No they overcame their prejudices to find out what skulduggery was afoot wanting to find both their own Federation brothers and Klingon devils who were participating in the assassination/coverup.
They overcame their own prejudice because they saw, with the assassination of Gorkon, what the ultimate result of that kind f bigotry would be: Violence and war.
More to the point, not till this movie, Meyer's second retrocon were any of these characters showing any problems with their old foes. Hell in the previous movie they were drinking and chasing after Klingons and Romulans.
This bothers some people. It never bothered me. Why not?
I never met my paternal grandfather; he died when my father was around eight years old. But I grew up hearing stories about him, and one of them was the apparent contradiction of his prejudice. He had a number of guys he liked to hang out with, repair cars with, and drink bear with; one of these guys was a black man. At the end of the day, he would invite all of them over for dinner, or vice versa -- everyone except this black man. Yet aside from this, they often hung out with each other and acted like friends.
Yet when the evening news came on and reported anything negative about anyone who was black, he would then begin ranting about how he couldn't stand black people, using the n-word, and generally behave like the unrepentant racist he was.

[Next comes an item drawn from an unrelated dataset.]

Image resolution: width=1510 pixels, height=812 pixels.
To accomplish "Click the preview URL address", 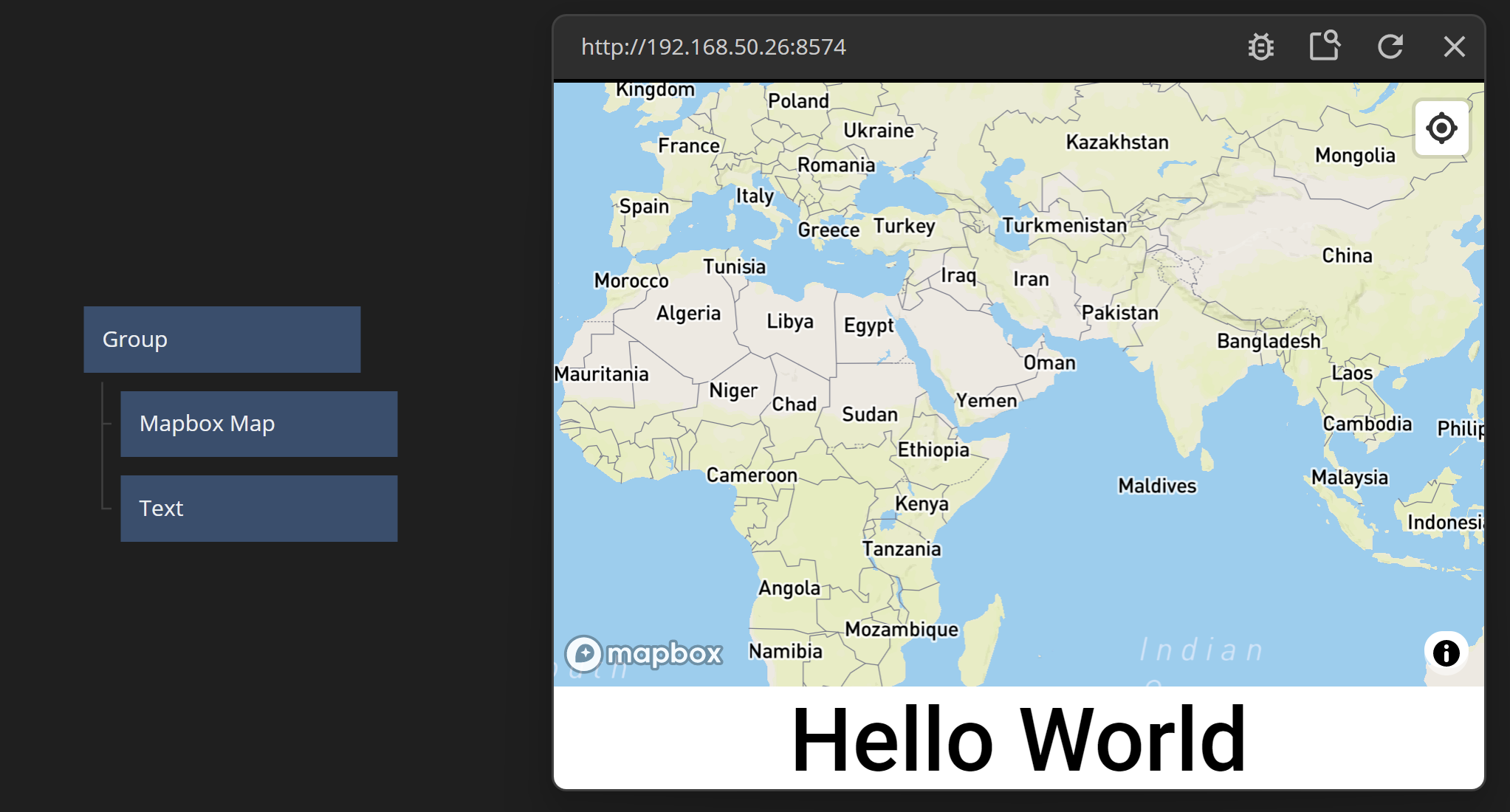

So I grew up understanding something: Racism and prejudice can live side-by-side with manners and etiquette, and with feelings of apparent conviviality and gregariousness.

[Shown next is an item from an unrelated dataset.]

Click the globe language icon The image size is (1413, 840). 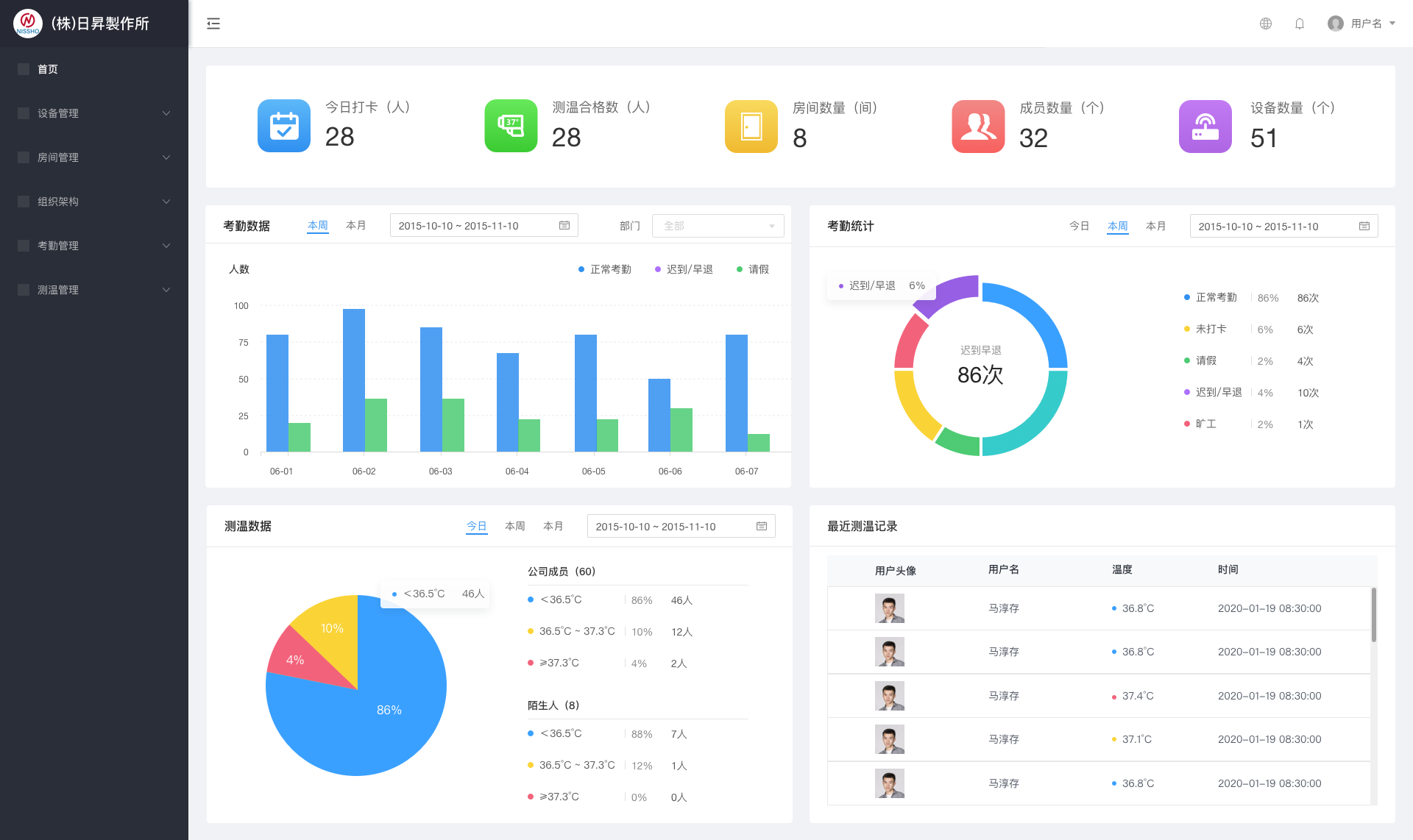point(1265,23)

Yes, Kirk and company were sharing friendly drinks with Klingons in Star Trek V
. But the lessons of real life taught me long ago that this doesn't mean they couldn't harbor extremely prejudiced feelings.

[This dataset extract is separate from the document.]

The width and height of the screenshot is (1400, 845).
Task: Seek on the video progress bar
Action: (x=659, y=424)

Retro-bigotry installed by Meyer
Oh, I think there's plenty of precedent in TOS for concluding that Kirk and company have prejudices against Klingons. Chekov's behavior in "The Trouble with Tribbles;" Kirk's "you Klingon bastards, you've killed my son" scene in Star Trek V
; his prejudiced ideas about what Kahless the Unforgettable must have been like, which the Excalibans based their re-creation of Kahless upon; etc.
trying to show the US-USSR rivalry and frankly, did we give a shit about the Russians not being human beings?
I mean, if you don't think that a film that's essentially about the difficulty of peoples who have been raised to hate each other as the enemy, learning to overcome their histories and end their conflict -- if you don't think the end of the Cold War -- if these aren't valid, interesting stories that are appropriate for Star Trek
, I just don't know what to say.
But I do. I think that Star Trek
had always used the Klingons as its USSR stand-in, and I think that it's completely appropriate for "the Wall comes down in outer space" to be the TOS crew's swan song. I think that it was true to the spirit of TOS, and I think it was a really wonderful film. When I think of a good Star Trek
film and a good Star Trek
story, Star Trek VI: The Undiscovered Country
is one of the stories that comes to mind for me.